Le 24 février 2011

A propos de Bernard Fresson

Au Kosmos nous aimons les seconds rôles du cinéma français. Les Saturnin Fabre, les Darry Cowl, les Gallabru, les Pierre Tornade. Si les maîtres de la série B sont admis (Ulmer, Boeticher ou Tourneur), il est vrai que les acteurs de second plan – tout éclatant que purent être leurs rôles, tout signifiant que furent leurs personnages; et bien que familiers du grand public – sont souvent les laisser pour compte des honneurs médiatiques. Défaut d’information, ou bien de curiosité? Pourquoi faut-il toujours attendre la fin du générique pour reconnaître l’amour que portèrent ces visages à ce vaste élan que l’on appel « cinéma »?

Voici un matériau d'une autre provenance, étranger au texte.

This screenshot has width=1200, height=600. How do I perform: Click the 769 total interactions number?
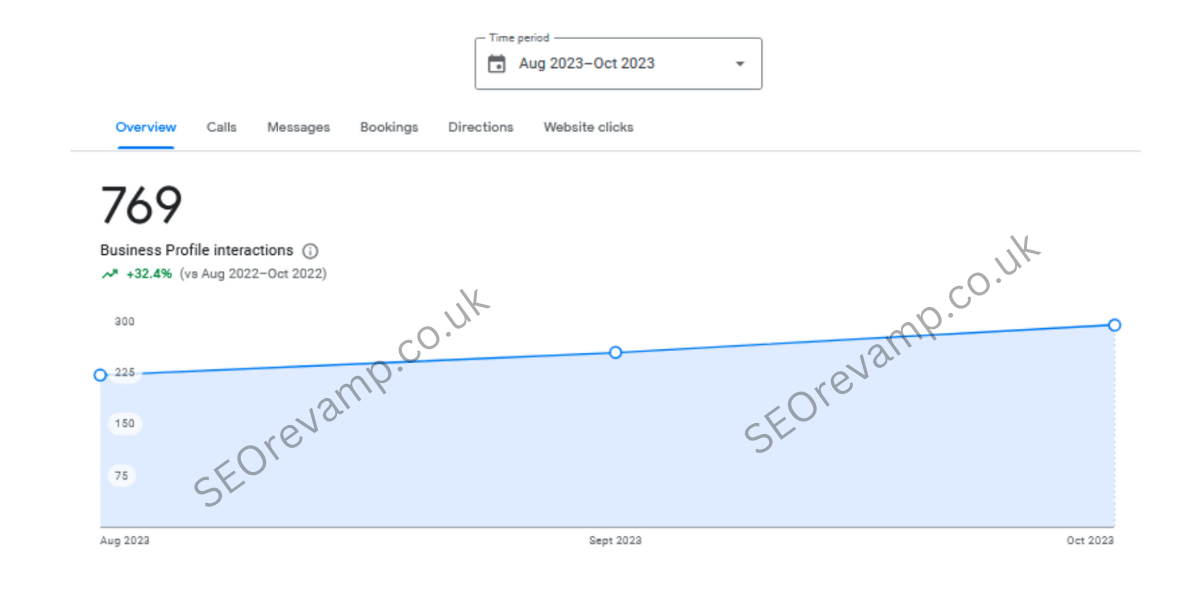pyautogui.click(x=142, y=205)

En amont de notre week end Séria (du 11 au 13 Mars), Joël revient sur sa collaboration avec Bernard Fresson. Cet homme immense qui, on le sait, éblouit les films de  Claude Sautet (Max et les ferrailleurs, Garçon!, Mado) de ses personnages solaires ou tourmentés, fut toute sa vie le collaborateur des metteurs en scéne les plus avertis : Tchernia, Labro, Polanski ou Frankenheimer.

Sur la toile vous trouverez de sérieuses personnes passionnantes sur le sujet : Le Coin du Cinéphage, que nous félicitons d’être de retour en ligne, ou l’Aide Mémoire, dérriére lequel se cache Armel De Lorme auteur d’une indispensable Encyclopédie des Films Français de 1929 à 1979.